’Twas the market before Thanksgiving
Last Wednesday farmers’ market of the year offers plenty of goodies for holiday bliss
Thank goodness for the Thanksgiving-eve market
Farmers’ market goers (and last-minute shoppers) should be delighted to know that the last Wednesday farmers’ market of the year at North Valley Plaza will take place on Nov. 21.
“Come to our last day at the North Valley Plaza Wednesday Farmers’ Market—one day before Thanksgiving,” said Monique Bird, co-manager of the Chico Certified Farmers’ Market recently.
Bird pointed out many of the thumbs-up reasons to attend (besides all of the fresh produce offered by local farmers), such as the tart-sweet products from lemon-curd queens, the Two English Ladies; gluten-free pies from Oogolow Foods; Leon Bistro salad dressings; wonderful naan and Indian condiments from Guzzetti’s Catering & Indian Food; and yummy Spanish food from Leonardo’s.

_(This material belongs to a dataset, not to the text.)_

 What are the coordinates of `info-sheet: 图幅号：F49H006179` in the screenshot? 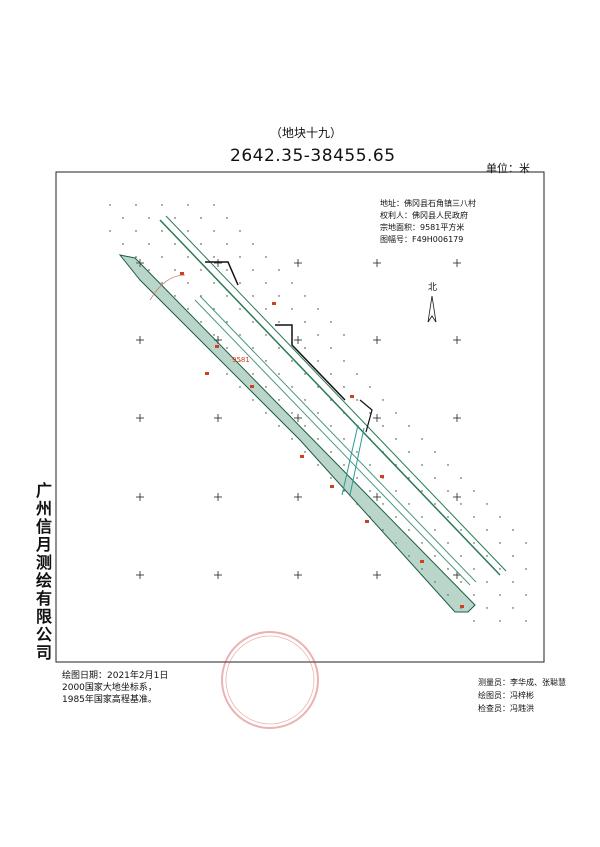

Besides offering so many of the healthful fixin’s needed for a scrumptious dinner, the market is also, as Bird pointed out, “a great place to pick up last-minute gifts for your Thanksgiving-dinner hostess,” such as … “flowers!” Bird promises that a number of vendors will have bouquets of fresh flowers for sale on that Wednesday.
The market is located between Trader Joe’s and CVC Pharmacy, and runs from 7:30 a.m. until noon.
And, of course, don’t forget that the downtown Saturday farmers’ market at Second and Wall streets runs year-round from 7:30 a.m. to 1 p.m. Go to www.chicofarmersmarket.com for more info.
Stay away from Big Food’s food
Now that Prop. 37—which would have required that food containing genetically engineered ingredients be labeled, as they are in so many countries around the world—has been defeated, grocery shoppers will have no way of knowing exactly what sort of mutant organism is lurking in their box of cereal or bag of chips, unless the label says “organic” or “GMO-free,” as most groceries at natural-foods stores are labeled. (Note that mainstream-supermarket groceries containing corn or soy are more likely than not to be made with genetically modified versions of those ingredients).
The Food Poisoning Bulletin provided a nice little wrap-up about the defeat of Prop. 37. “The final vote was 53 to 47 percent,” said writer Kathy Will. “A few months ago, polls showed the measure was favored by more than two-to-one. But a huge campaign by opponents of the measure, mostly pesticide and processed food manufacturers, chipped away at that lead over time.” The No on 37 campaign spent more than $45.6 million, Will pointed out, compared to the Yes on 37 campaign’s $8.9 million.
“In the face of unrelenting deceptive advertising funded by giant chemical and processed food corporations to the tune of nearly $50 million, California’s Proposition 37 calling for a simple label on genetically engineered food narrowly lost with 47 percent of the vote,” Will quoted Food & Water Watch spokeswoman Kristin Lynch as saying. “While support for GE food labels has never been stronger, the incessant drumbeat of misleading and outright false industry advertising was barely able to defeat this popular measure.
“Prop. 37 may not have passed,” said Lynch, “but it brought together and galvanized people from across California, the country and the world who believe deeply that people have a right to know whether their food has been genetically engineered, and this momentum will only grow.”
“Don’t eat anything your great-grandmother wouldn’t recognize as food.”